Search Clinton’s draft platform for evidence of fresh ideas, or at least of lessons learned. Talk about looking in a dark room for a dark hat that isn’t there. The Democratic Party’s vaunted change is chiefly adjectival. “Entrepreneurial” is especially favored. “Competitive” gets a good workout. The noun of the hour is “investment.” It is a synonym for “spending.” Clinton favors lots of government investment. His four-year proposals include a $150 billion tax increase (on “the rich” and corporations) to help fund $200 billion worth of “investments.” And he says he will end the $20 million honey subsidy.
Clinton has difficulty arguing (as opposed to asserting) that parsimony has been part of the Reagan-Bush Terror. There have been Republican presidents for a dozen years, but per capita federal outlays (in constant 1991 dollars) have risen from $3,964 in 1977, Carter’s first year, to $5,623 in Bush’s fourth year, an increase of 29 percent. Under Bush real domestic spending, even excluding the S&L bailout costs, has increased more than twice as much as it did under the most recent Democratic president, and faster even than under the Democratic president before that–LBJ, architect of the Great Society. Clinton’s platform, which says the last 12 years have been a “nightmare” of Republican " neglect," suggests Clinton would spend–make that “invest”–even faster. His economic plan suggests a 20 percent increase in discretionary domestic, er, “investing.”
The most telling evidence of the Democratic Party’s unreformed statism, and of the hubris that animates statists, is the platform’s promise of a “national plan” for the economy, a plan involving “a partnership of government, labor and business.” There they go again. Is that what Democrats think is the lesson of the late 20th century–that good government and economic vigor require yet another gulp of corporatism? Aspiring planners of national economies were thick on the ground, here and especially in Europe, as recently as the 1940s and 1950s. But recent history has been chastening, at least to people paying attention.
Planners aspire both to anticipate and control the future. Inevitably a national “plan”–a.k.a. “industrial policy”–tries to pick tomorrow’s “winners” among firms and products. Planners say, with breezy confidence: Why wait for billions of private decisions in free markets to reveal possibilities and preferences? Government in the hands of clever people like us can know what is possible and preferable.
American government is failing at such fundamental tasks as providing streets free of gunfire and schools with high standards, and yet at this moment, when government’s reputation is deservedly rotten, Clinton’s platform says that it is competent to plan the future. National planning, an exercise that is part prophecy and part nanny-knows-best, illustrates this law of institutional behavior: government’s goals become more grandiose as government becomes less able to master mundane tasks. Count on it: when government promises, say, a Great Society, roads and bridges and schools are going to get worse.
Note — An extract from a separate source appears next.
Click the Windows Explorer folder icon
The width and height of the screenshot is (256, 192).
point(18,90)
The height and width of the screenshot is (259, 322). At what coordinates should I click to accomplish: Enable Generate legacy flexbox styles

You see? The modest revival of Clinton’s campaign may be because of the fact, not in spite of the fact, that people have not been paying attention to him. The usual objective of politics may be exactly wrong this year. Usually candidates want attention. But with this year’s tiresome threesome, the winner may be the one least listened to. The kindest thing that can be said about them is something said in a P. G. Wodehouse novel. When a character boasted that he had never talked nonsense, another character replied, “Then, for a beginner, you do it dashed well.”